Data Availability Statement

The raw data supporting the conclusions of this manuscript will be made available by the authors, without undue reservation, to any qualified researcher.

Ethics Statement

The animal study was reviewed and approved by Institutional Review Board at Buenos Aires University Council of Animal Care and in accordance with the National Institutes of Health Guide for the Care and Use of Laboratory Animals. Animal protocols were approved by the School of Medicine Committee on Ethics and Animal Research (CICUAL Number: 046/2017).

Author's Note

Hemolytic Uremic Syndrome is an illness caused by bacterium enterohemhorragic Escherichia coli, orally acquired by the ingestion of contaminated food or water or direct transmission.

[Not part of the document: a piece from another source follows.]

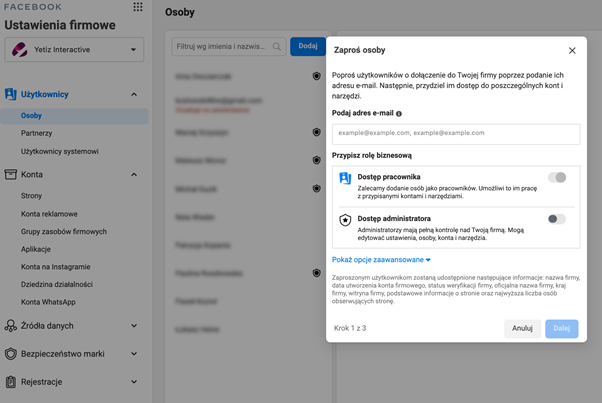Open Partnerzy in the sidebar
The width and height of the screenshot is (602, 403).
(37, 133)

Once inside the gut, this bacterium releases a toxin called Shiga, which is responsible for tissue bleeding and renal failure. Shiga toxin also produces encephalopathies, but little is known about how it leads to neuronal death and whether other brain cells participate in the process. For these reasons, we decided to explore Shiga toxin effects on a particular cell type called microglia. Although less famous than neurons, microglial cells have a crucial role in inflammatory processes inside the brain and are thus probably responsible for the severity of encephalopathies. Our experiments are in vitro, which means that we started from a whole rat brain to finally isolate microglial cells and maintain them in a specific culture medium for several days. We then modified culture medium, by adding Shiga toxin for example, and observed that microglial cells have a specific path to incorporate the toxin. Once this happens, these cells increase their metabolism and phagocytic capacity, thus favoring inflammation. These findings make novel inroads in the development of therapeutic strategies with a focus on microglial cells.

Author Contributions

CB, JG, and MR-S conceived the experiments. CB and MR-S designed and performed the experiments. MD performed the cytokine expression levels assays. CB, JG, and MR-S analyzed the data. MR-S and JG wrote the paper.

Conflict of Interest

The authors declare that the research was conducted in the absence of any commercial or financial relationships that could be construed as a potential conflict of interest.